Vous vous demandez certainement, curieux comme moi que vous êtes, comment est ce fameux wake…? Comme dit le proverbe, montre moi ta board et je te dirai qui tu es. Comment donc, ce proverbe n’existe pas? Alors, inventons-le. La board de Kiel est tranquille, posée, c’est la douce et longue Alaia, « je la trouve très simple et honnête, on voit tout de suite ce qu’on peut faire avec ». Comme lui, elle a voyagé. Née au beau milieu du Pacifique, cette fidèle planche très personnelle vit toute l’année avec son propriétaire.
La board de Nicolas elle, est plus vive, abonde en matières et se nourrit de technique, c’est la fort pratique planche à découper ! Ou peut-être plutôt le petit citadin cruiser. Quoi qu’il en soit, à l’image de ses créateurs, la board Pure Slo est toujours unique et originale. Chaque essai est une rencontre : « La meilleure board, c’est celle qui correspond à son rider. »

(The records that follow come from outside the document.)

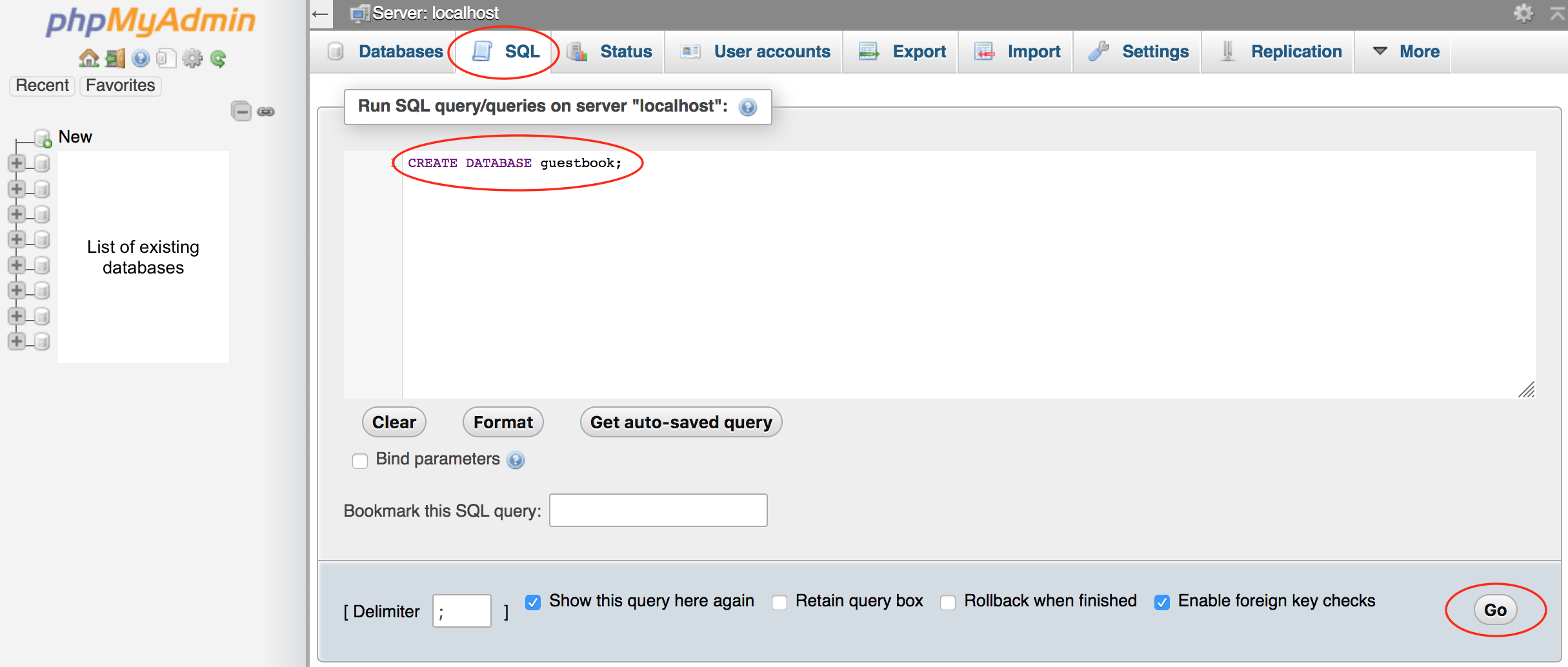Toggle the Bind parameters checkbox

click(359, 461)
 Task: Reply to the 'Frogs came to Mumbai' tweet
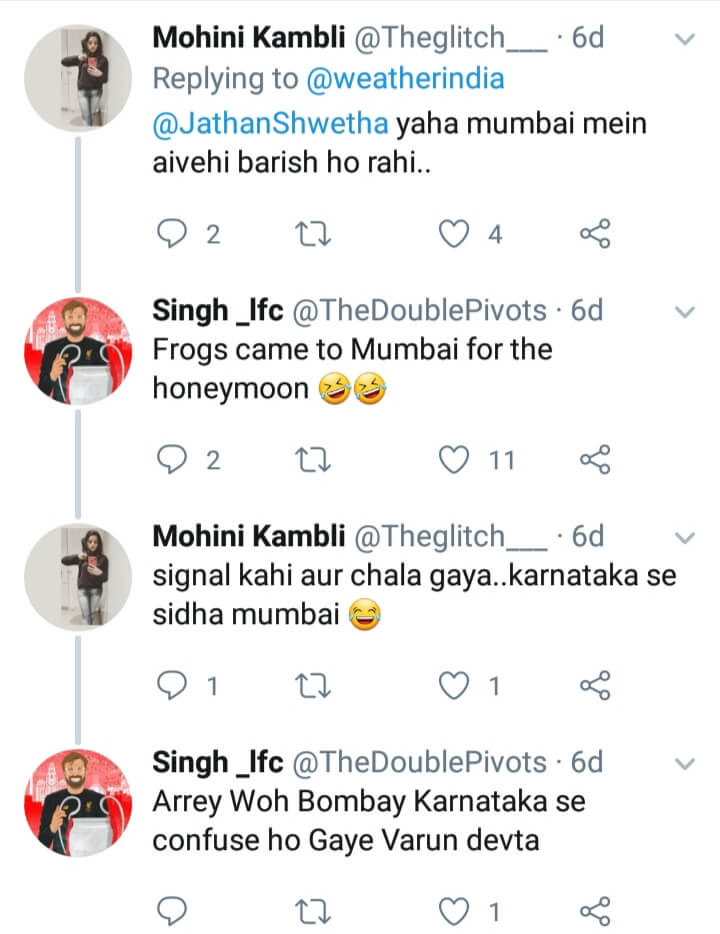pyautogui.click(x=174, y=460)
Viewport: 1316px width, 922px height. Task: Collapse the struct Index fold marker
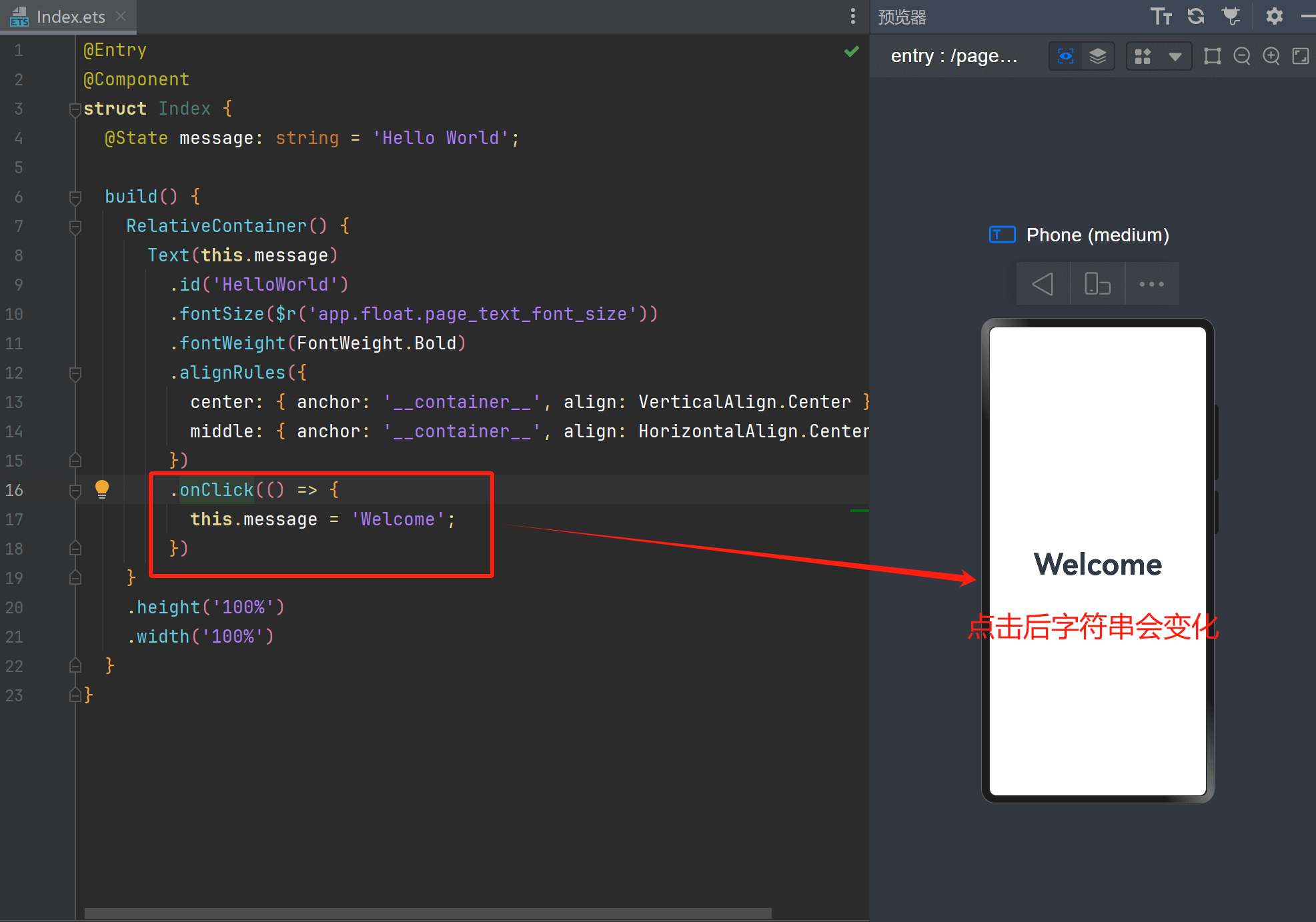point(75,109)
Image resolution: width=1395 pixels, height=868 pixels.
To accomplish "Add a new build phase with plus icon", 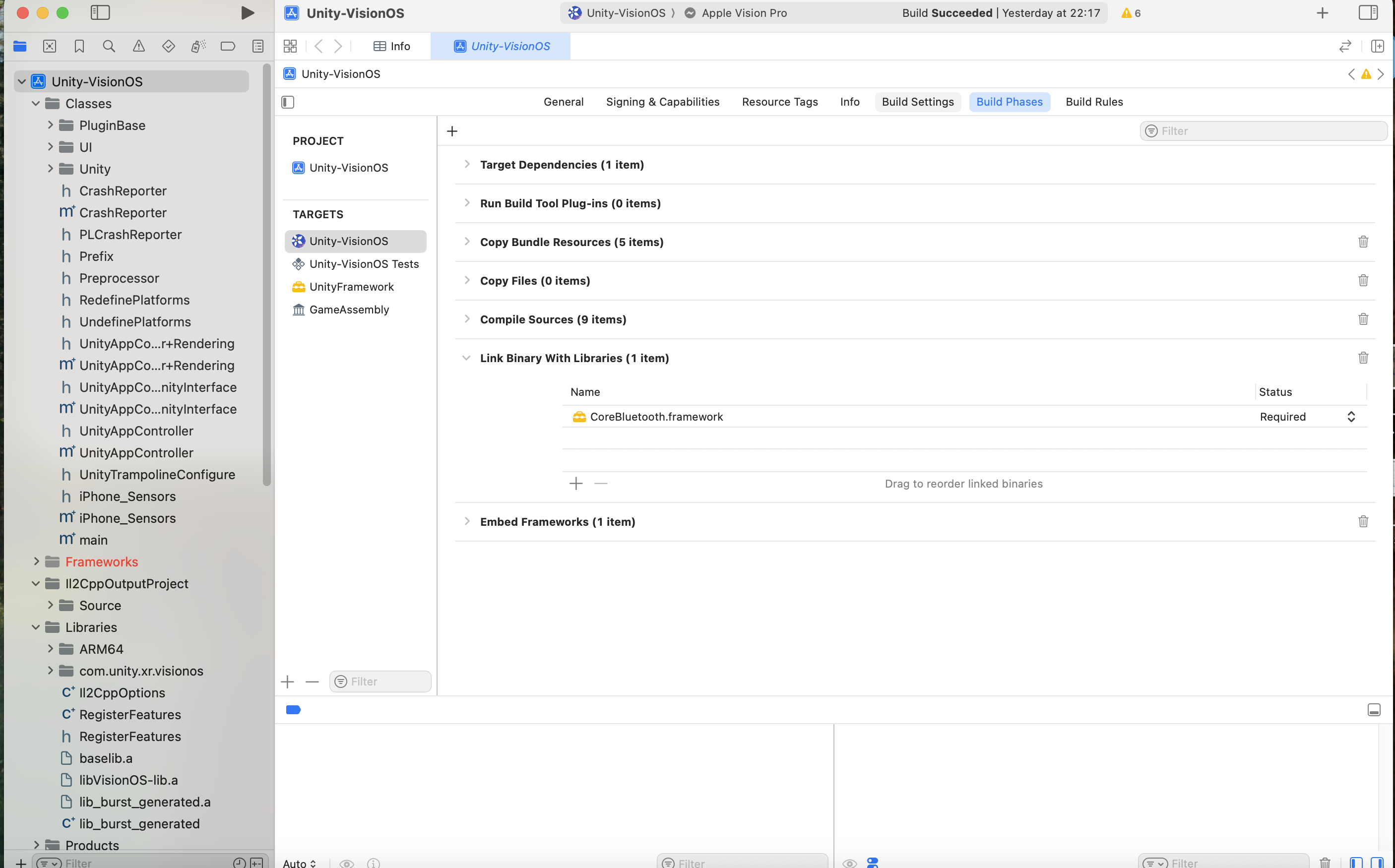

Intemporalité. Épuré. Matière. Leurs maîtres-mots.
Intemporelle, parce que leur planche connait la frontière à ne pas dépasser « entre le raffiné et le kitsch », et se garde de la franchir. Epurée, parce que le raffiné réside dans la pureté, dans la subtilité de l’esthétique noble. Matière, parce que la noblesse prend vie dans le choix du bois, dans cette diva séduisante qu’est l’acajou, dans le coriace érable, mais surtout dans le fin épicéa, leur favori. « L’épicéa transmet le son, le feeling, les ondes. » C’est ainsi que nos Audacieux multitâches, dans leur (c)u(i)sine-labo multifonctions, font mijoter leurs planches, choisissent l’assaisonnement de résine et de fibres, avec l’aide de leur cuisinier en chef Ludo. Attention, produits consciencieusement triés sur le volet dans le jardin de l’Europe !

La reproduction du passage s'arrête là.